The retention plate 100 has a curved configuration defining an outer curved surface 101 and an inner curved surface 102. Preferably, the inner curved surface 102 is contoured to fit the crown of the embedded tooth such that the retention plate is adapted to attach to the crown of the embedded tooth. In some embodiments, the shape of the retention plate 100 is defined or generated from a three-dimensional image of an embedded tooth generated based on the CBCT of the patient, attached to the location of the embedded tooth as needed, with the contour of the location determining the contour of the inner curved surface 102 of the retention plate 100, and part or all of the outer curved surface 101 may be defined by a surface equidistant from the inner curved surface 102, with the outer curved surface 101 also having substantially the same contour as the inner curved surface 102, and the distance therebetween defining the thickness of the retention plate 100.
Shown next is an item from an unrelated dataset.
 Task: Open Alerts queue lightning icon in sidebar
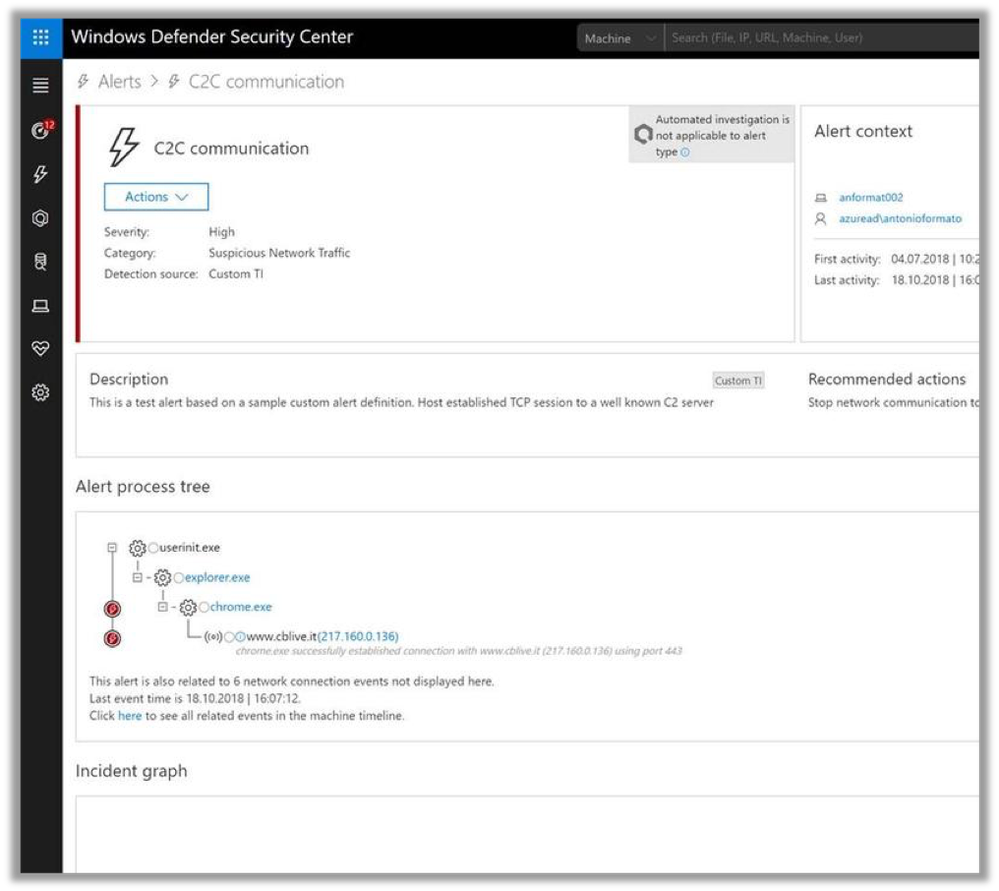pos(41,174)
The retention plate 100 is further provided with through holes 103, and preferably a plurality of through holes 103 are distributed at different positions of the retention plate 100, so as to facilitate the light curing projection required for bonding the retention plate 100 with the embedded tooth.

In some embodiments, the inner curved surface 102 of the retention plate 100 is also roughened to further enhance the adhesion of the retention plate 100 to the embedded tooth.

The connecting rod 200 is a rod-shaped member extending along a straight line, and one end of the rod-shaped member is connected to the retaining plate 100, and more particularly, to the outer curved surface 101 of the retaining plate 100. The extension direction of the connecting rod 200 is preferably coincident with the long axis direction of the embedded tooth. The shape of the connecting rod 200 may be a cylinder, an elliptic cylinder, or a polygonal cylinder with rounded corners, such as a rounded quadrilateral cylinder, a rounded triangular cylinder, etc.; or the section of the connecting rod 200 perpendicular to the extending direction thereof is circular, oval or rounded polygon, such as rounded quadrangle, rounded triangle, etc.

The connecting rod 200 is further provided with a plurality of scale marks 201, and the scale marks 201 are arranged at equal intervals, such as a distance of 1 mm. The scale mark 201 facilitates the clinician to observe the traction condition of the embedded tooth. In the present embodiment, the graduation line 201 is defined by a groove on the outer periphery of the connecting rod 200, and likewise, the graduation line 201 may be defined by a protrusion; each scale mark 201 is a closed curve surrounding the outer circumference of the connecting rod 200, the closed curves are in the same plane, and the plane is perpendicular to the extending direction of the connecting rod 200.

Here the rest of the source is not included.